The 5-foot-10, 205-pound senior wideout leads the the team in receptions (37), receiving yards (598) and touchdown catches (four). He ranks fifth in the Big Ten in receiving yards (74.8 ypg).
The Hinsdale (Ill.) Central grad was a preseason All-Big Ten selection and can start at either guard or center.
The likely top-10 selection in April's NFL Draft hasn't put up huge numbers this season (7.0 TFLs, 1.5 sacks, 3 QBHs), but the 6-foot-5, 285-pound defensive lineman is a force in the trenches.
The former four-star recruit and Darien (Ill.) native has cracked the rotation as a true freshman, totaling eight tackles and 1.0 sack.
Illini in the spotlight
With Malik Turner, Mike Dudek and Dominic Thieman injured, Illinois needs several unproven receivers to step up.
After a 50-catch freshman campaign, Cain has had a disappointing sophomore season with just three catches for 44 yards. He missed four games earlier this season with what Lovie Smith called a knee injury. He also did not play against Minnesota.
The 6-foot-3 sophomore wideout hasn't made much of an impact this season (five catches, 71 yards). But he caught two passes for 39 yards against Minnesota and may have the highest ceiling among the healthy Illini wideouts.

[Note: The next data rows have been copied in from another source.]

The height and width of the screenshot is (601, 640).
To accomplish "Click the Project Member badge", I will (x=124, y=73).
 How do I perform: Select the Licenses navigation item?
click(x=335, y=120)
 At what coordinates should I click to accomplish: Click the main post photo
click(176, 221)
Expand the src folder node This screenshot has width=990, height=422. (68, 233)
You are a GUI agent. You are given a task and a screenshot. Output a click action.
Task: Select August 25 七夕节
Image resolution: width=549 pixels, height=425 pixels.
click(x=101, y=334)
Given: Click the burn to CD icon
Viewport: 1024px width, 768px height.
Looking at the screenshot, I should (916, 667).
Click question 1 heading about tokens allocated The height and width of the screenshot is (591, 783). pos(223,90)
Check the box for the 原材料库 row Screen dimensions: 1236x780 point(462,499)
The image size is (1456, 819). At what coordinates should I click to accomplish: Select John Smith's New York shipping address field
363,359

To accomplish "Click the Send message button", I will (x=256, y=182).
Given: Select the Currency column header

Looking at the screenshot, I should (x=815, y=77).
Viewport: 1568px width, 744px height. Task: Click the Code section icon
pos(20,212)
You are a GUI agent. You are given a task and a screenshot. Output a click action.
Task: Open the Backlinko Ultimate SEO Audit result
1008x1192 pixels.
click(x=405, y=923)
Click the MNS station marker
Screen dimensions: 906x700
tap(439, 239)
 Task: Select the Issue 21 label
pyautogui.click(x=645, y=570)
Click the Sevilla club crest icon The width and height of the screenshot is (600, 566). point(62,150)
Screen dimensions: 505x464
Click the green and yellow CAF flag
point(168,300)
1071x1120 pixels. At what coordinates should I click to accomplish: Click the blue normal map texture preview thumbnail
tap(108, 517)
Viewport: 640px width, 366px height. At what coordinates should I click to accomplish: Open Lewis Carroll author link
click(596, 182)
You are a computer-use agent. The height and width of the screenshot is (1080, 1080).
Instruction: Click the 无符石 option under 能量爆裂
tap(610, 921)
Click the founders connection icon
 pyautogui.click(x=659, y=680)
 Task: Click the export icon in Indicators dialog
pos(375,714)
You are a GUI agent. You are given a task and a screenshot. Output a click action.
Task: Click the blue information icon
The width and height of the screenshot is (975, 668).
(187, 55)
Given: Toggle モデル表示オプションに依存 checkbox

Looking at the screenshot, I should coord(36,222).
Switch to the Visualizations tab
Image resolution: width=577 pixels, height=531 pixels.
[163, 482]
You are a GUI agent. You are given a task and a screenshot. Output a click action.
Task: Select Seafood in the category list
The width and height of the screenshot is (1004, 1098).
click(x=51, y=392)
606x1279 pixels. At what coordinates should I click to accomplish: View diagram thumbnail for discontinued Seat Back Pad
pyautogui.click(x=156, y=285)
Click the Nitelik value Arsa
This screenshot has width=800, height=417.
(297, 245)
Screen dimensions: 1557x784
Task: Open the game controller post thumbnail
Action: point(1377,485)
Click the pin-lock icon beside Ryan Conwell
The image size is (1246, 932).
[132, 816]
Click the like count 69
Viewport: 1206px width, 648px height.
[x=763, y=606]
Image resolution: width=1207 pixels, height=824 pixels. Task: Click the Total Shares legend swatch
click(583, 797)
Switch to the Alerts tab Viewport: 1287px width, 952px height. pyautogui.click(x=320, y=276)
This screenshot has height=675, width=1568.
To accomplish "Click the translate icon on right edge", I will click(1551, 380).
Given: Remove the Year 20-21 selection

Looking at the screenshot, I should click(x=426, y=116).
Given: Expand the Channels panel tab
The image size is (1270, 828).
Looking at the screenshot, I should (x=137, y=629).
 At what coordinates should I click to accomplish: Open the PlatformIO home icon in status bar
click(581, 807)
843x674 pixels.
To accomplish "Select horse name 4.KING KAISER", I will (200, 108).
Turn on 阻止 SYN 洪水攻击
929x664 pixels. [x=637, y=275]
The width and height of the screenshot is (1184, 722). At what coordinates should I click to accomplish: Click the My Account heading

"We're going to see Sam this weekend," Illinois offensive coordinator Garrick McGee said. "We like Sam. Sam can jump. Sam can run. He's a really smooth athlete. So he's up, for sure."
The redshirt freshman tight end has been working at wide receiver recently due to the Illini's short numbers on the perimeter. Reams has struggled to get on the field at tight end due to his deficiencies as a blocker. But he is a skilled, athletic receiver who may earn opportunities on Saturday.
The freshman is a long, athletic weapon on the perimeter. He's struggled in his early playing time (no receptions yet). While McGee said "I'm hoping he develops into a really good tight end," Holcombe's need for strength makes him a bit of 'tweener right now.
"He's developing," McGee said. "We're trying to give him small packages that he can develop with. He's competitive. I've said this since we got here, he only plays football one way, and that's really hard. Now, he doesn't quite know how to get in and execute consistently right now, but I think he's another one that is going to be a major part of our process because he's a passionate kid who plays really hard on the field. We're going to hear a lot of him in the future."
Five quick questions with Spartan Nation
Spartan Nation publisher Hondo Carpenter answers five quick questions about Michigan State prior to Saturday's kickoff at Illinois.
1. Michigan State has been a beacon of hope for programs like Illinois that the right coach and patience can result in a rise to the top tier of the Big Ten. But this 2016 obviously has been a disaster. What do you see as the main reasons for their struggles?
Mark Dantonio built this program on chemistry. As they sustained success the bigger nam and higher profile talent came to East Lansing, some of those recruits impacted that chemistry. This is NOT a long term problem, but chemistry issues mixed with some coaching mistakes and stubbornness and you have the perfect storm that has become the 2016 season.
2. Dantonio seemed to overachieve with recruiting classes full of tough three stars who fit what he wanted. But since Sparty's rise, he has recruited three consecutive top-20 national recruiting classes. Why hasn't that translated to the field?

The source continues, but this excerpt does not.